## [Exercise]
Reproduce every one of the rows below verbatim, changing nothing.

## [The records]
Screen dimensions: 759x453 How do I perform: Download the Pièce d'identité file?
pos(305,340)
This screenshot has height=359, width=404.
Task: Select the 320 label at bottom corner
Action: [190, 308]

## [Exercise result]
Screen dimensions: 759x453 How do I perform: Download the Pièce d'identité file?
pos(305,340)
This screenshot has height=359, width=404.
Task: Select the 320 label at bottom corner
Action: [190, 308]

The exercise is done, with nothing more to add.